**Dataset entries:**
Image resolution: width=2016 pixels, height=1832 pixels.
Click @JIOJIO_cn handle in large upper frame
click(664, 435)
* * *
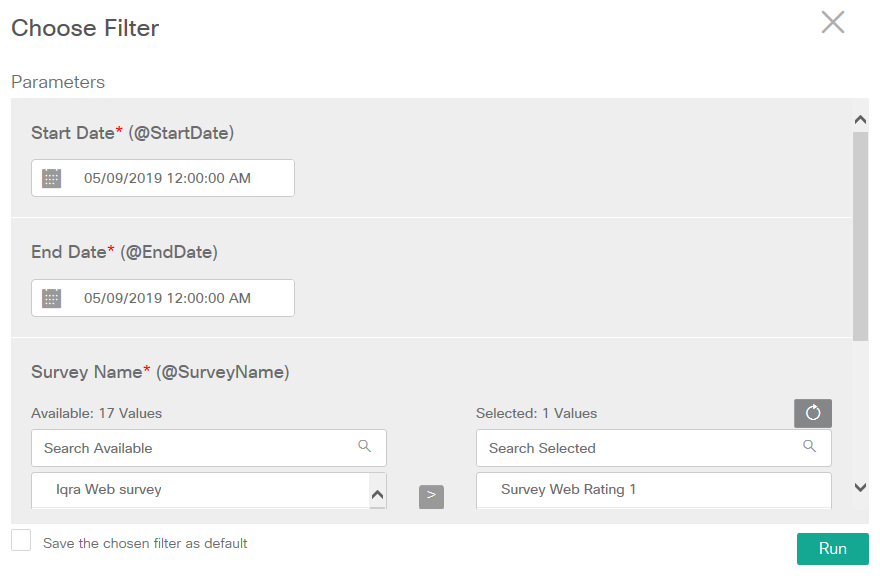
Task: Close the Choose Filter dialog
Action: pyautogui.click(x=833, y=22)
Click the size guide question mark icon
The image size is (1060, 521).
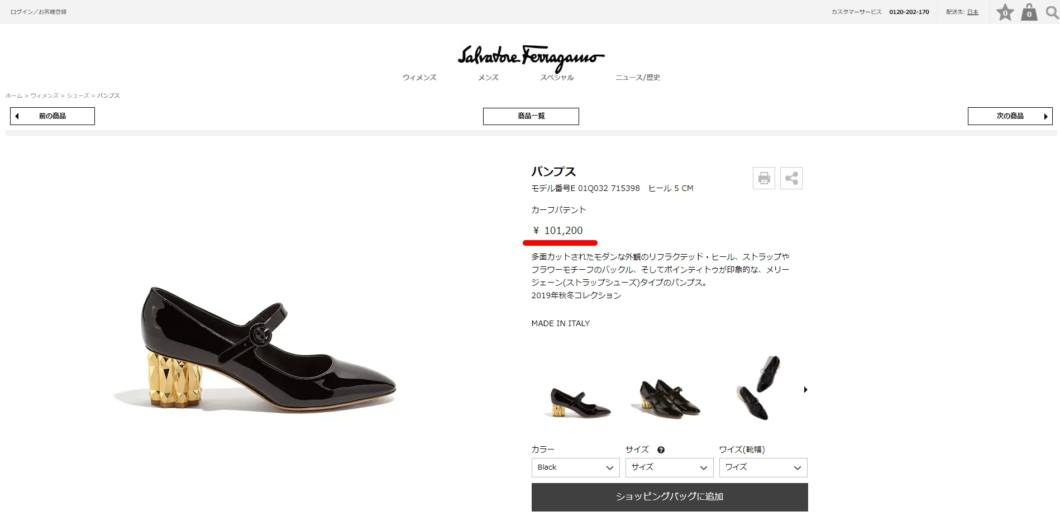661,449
--
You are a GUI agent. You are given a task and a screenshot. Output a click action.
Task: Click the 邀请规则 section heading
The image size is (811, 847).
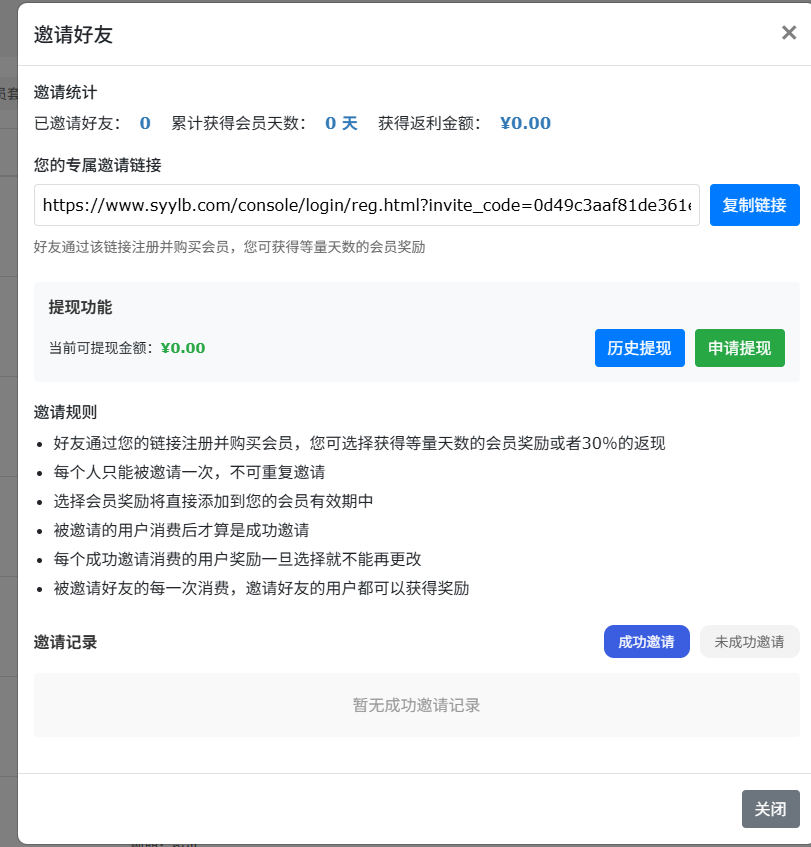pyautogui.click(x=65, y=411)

**Written exercise:**
Print the part that opens with the line containing "You are a GUI" and closes with the line containing "pyautogui.click(x=65, y=411)", reproducing every line unchanged, both ends included. Leave the pictures out of the answer.

**Solution below:**
You are a GUI agent. You are given a task and a screenshot. Output a click action.
Task: Click the 邀请规则 section heading
The image size is (811, 847).
pyautogui.click(x=65, y=411)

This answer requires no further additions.